Das EnBW-Milliarden-Debakel: Wie Sparkassen, Kommunen und Kirchengeld im grünen Energiesumpf versinken

Was sich derzeit in Baden-Württemberg abspielt, liest sich wie das Drehbuch eines Wirtschaftskrimis – nur dass die Zeche am Ende nicht von den Verantwortlichen, sondern vom Steuerzahler beglichen werden dürfte. Die EnBW Energie Baden-Württemberg AG musste satte 1,2 Milliarden Euro abschreiben, nachdem sie sich aus zwei geplanten Offshore-Windpark-Megaprojekten vor der britischen Küste zurückgezogen hatte.
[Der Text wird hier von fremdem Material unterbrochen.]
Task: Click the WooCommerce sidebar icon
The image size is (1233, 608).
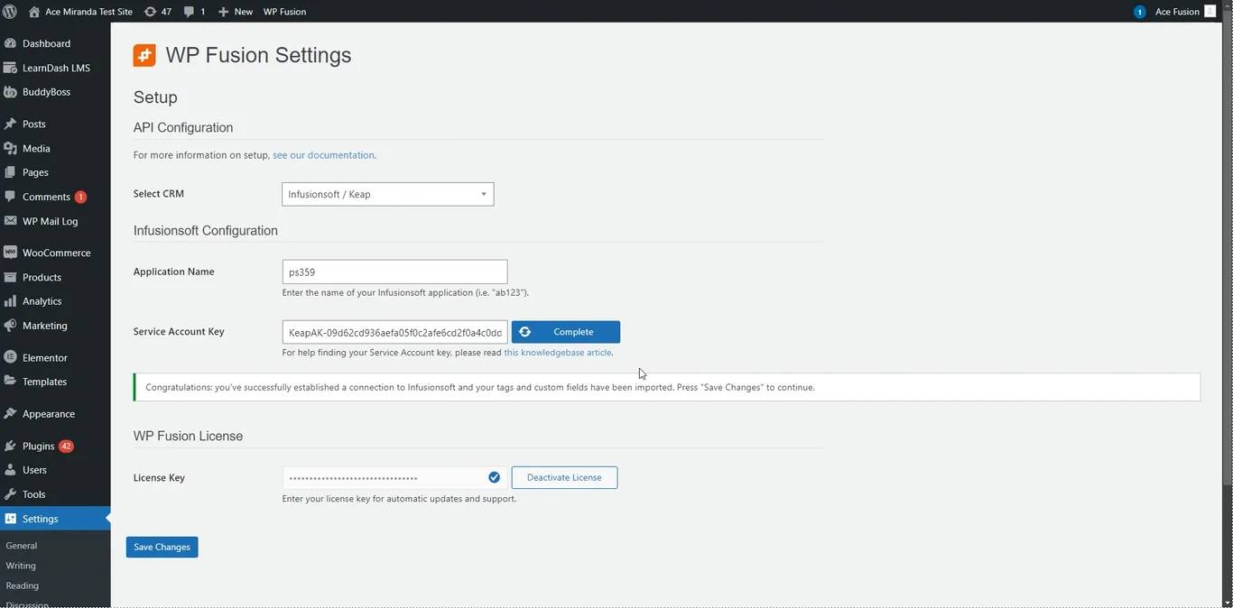Action: point(10,253)
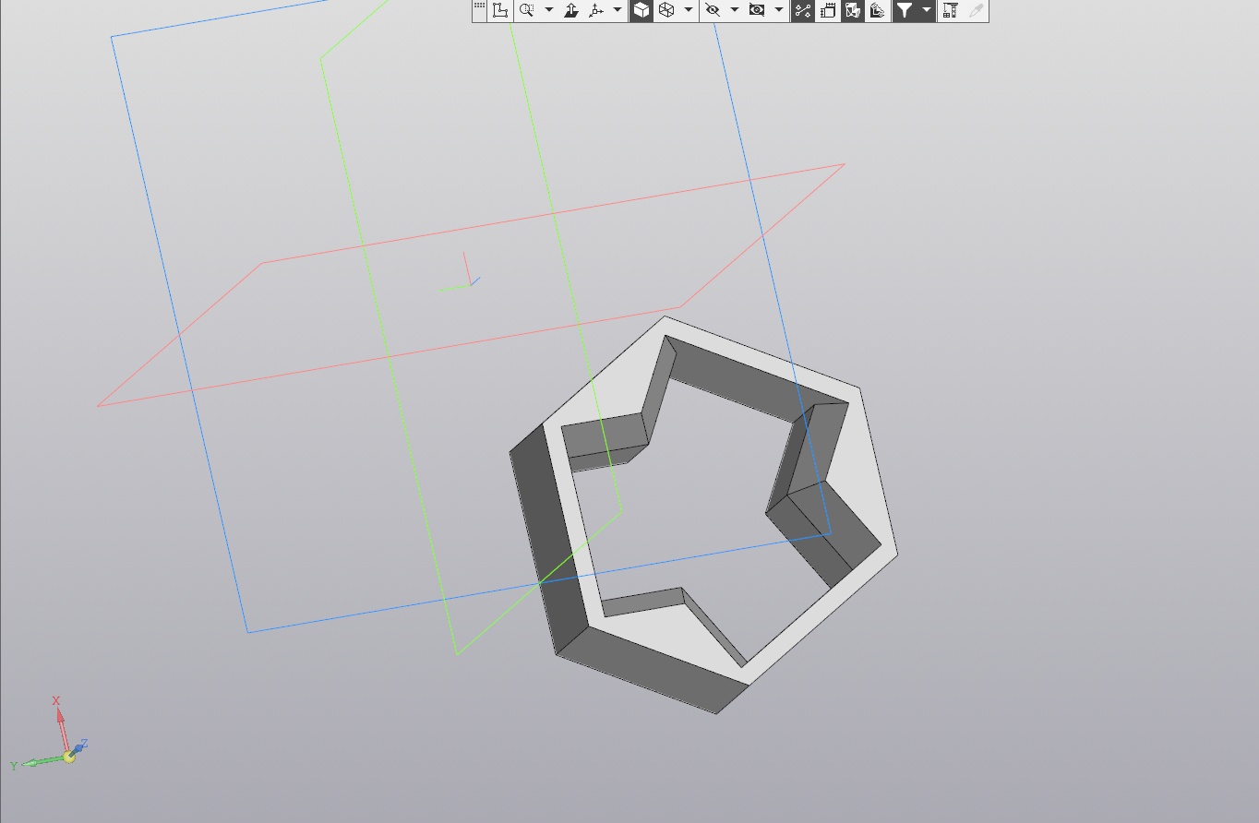
Task: Expand dropdown next to funnel filter
Action: click(x=927, y=10)
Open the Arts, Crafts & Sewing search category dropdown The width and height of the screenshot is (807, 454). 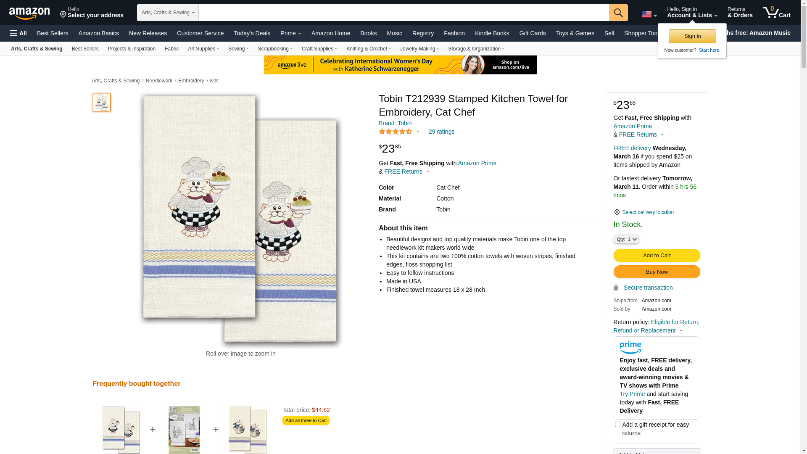pos(168,13)
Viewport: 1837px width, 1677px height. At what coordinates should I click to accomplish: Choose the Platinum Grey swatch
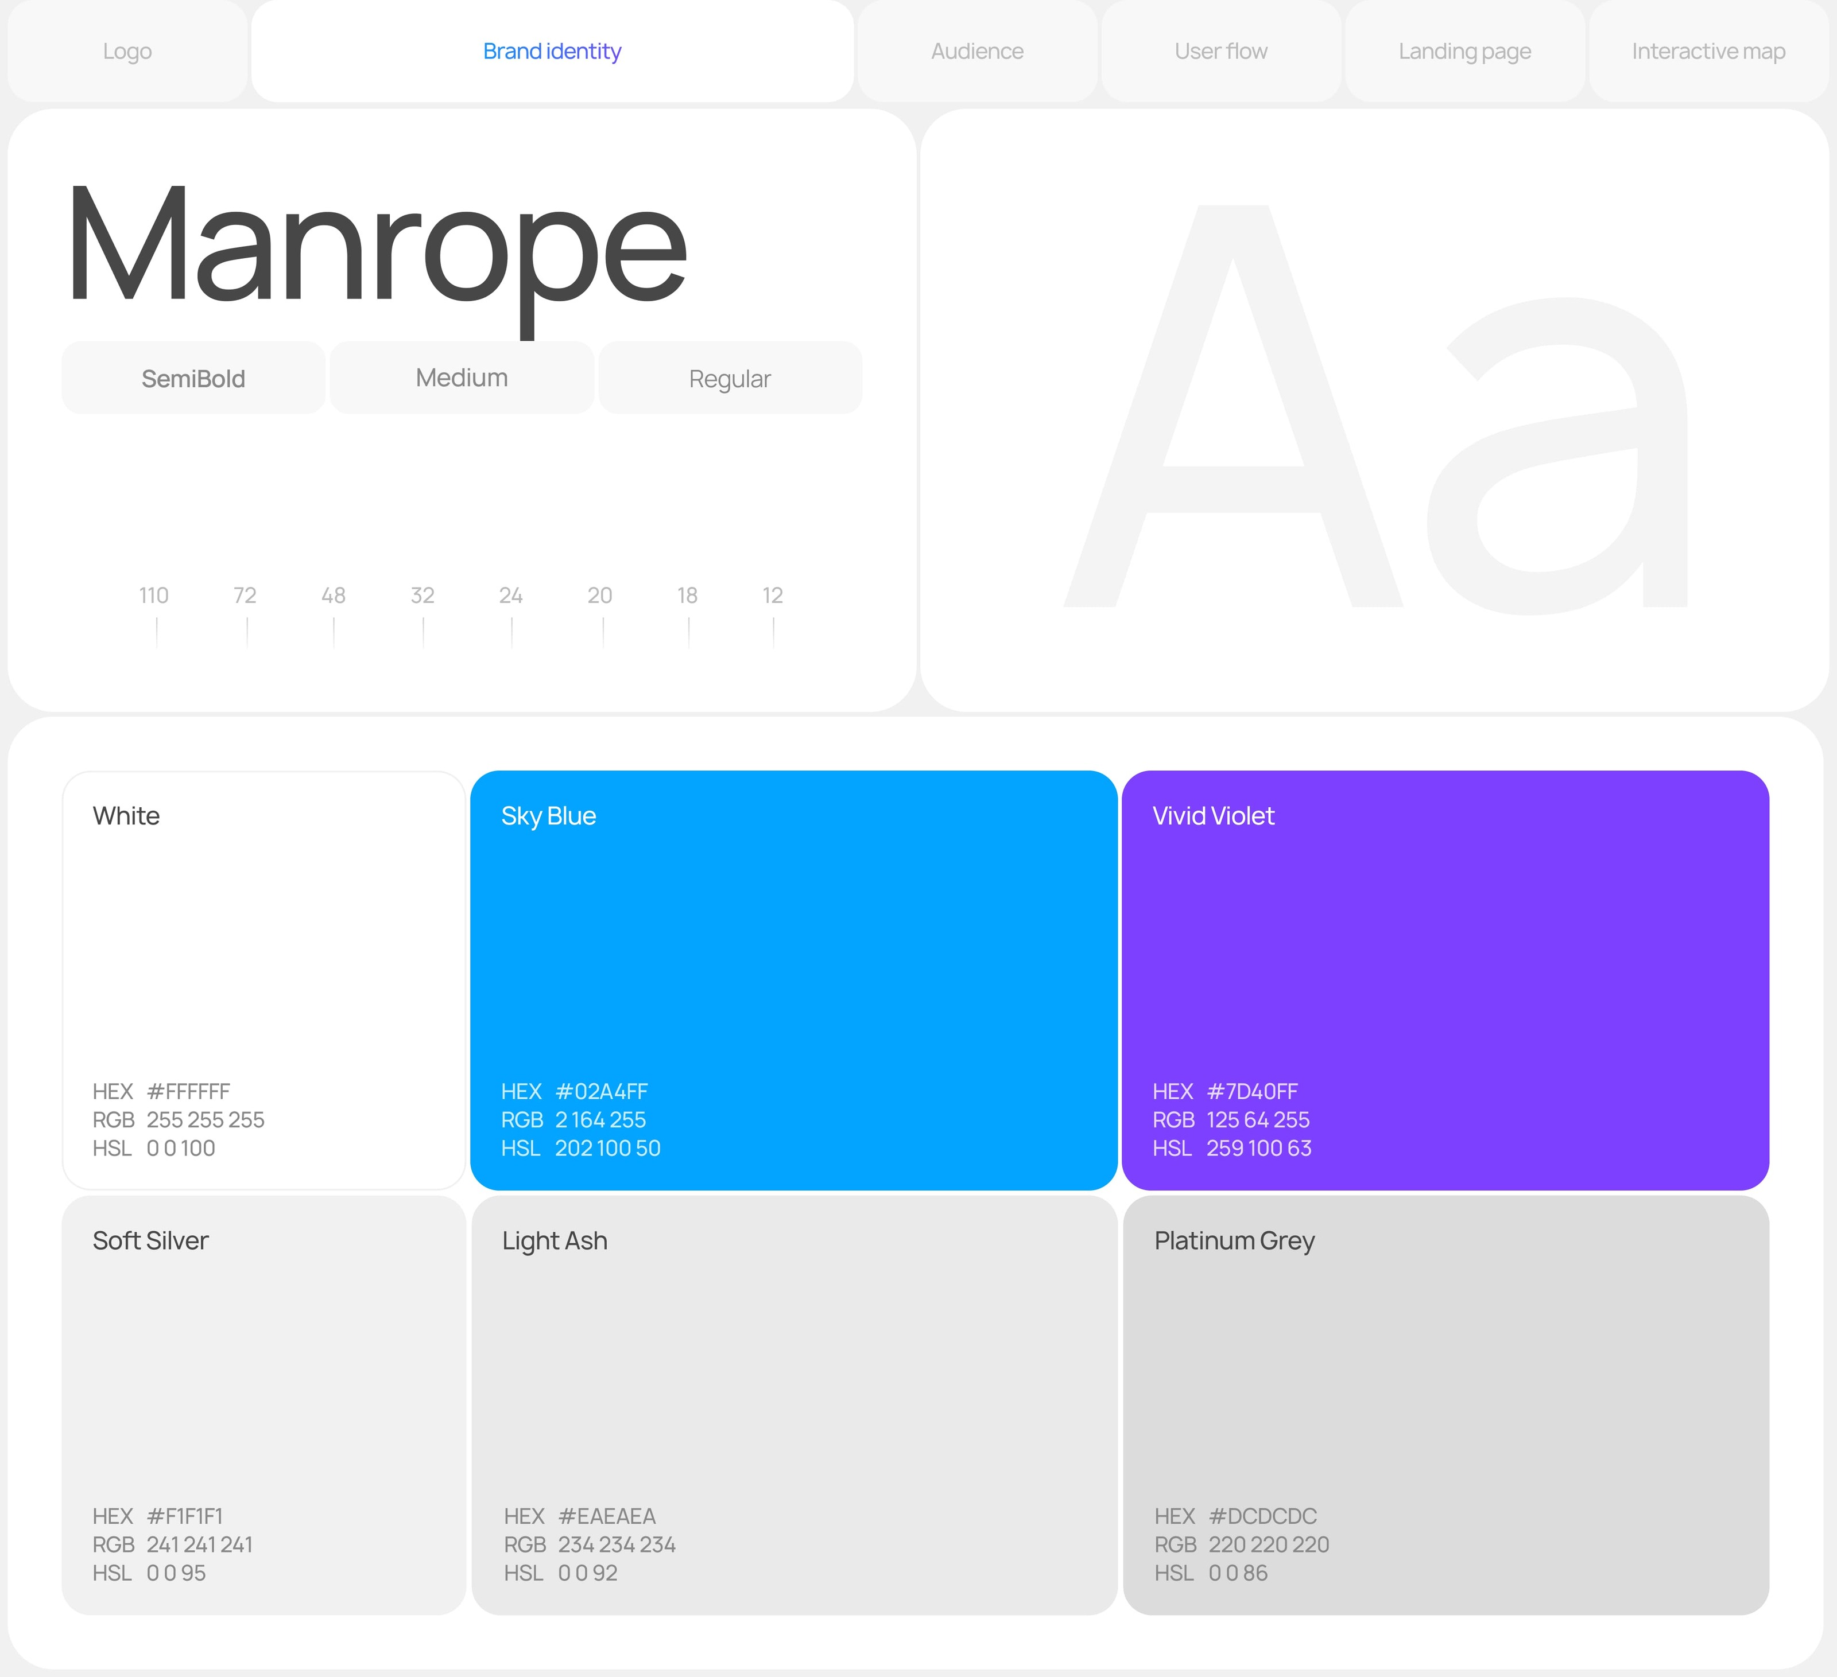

Die Projekte „Mona" und „Morgan", gemeinsam mit dem Ölriesen BP geplant, sollten einst als leuchtende Beweise dafür herhalten, dass die Energiewende auch ohne Kernkraft und Kohle funktionieren könne. Nun sind sie nichts weiter als ein milliardenschweres Mahnmal gescheiterter Ideologie.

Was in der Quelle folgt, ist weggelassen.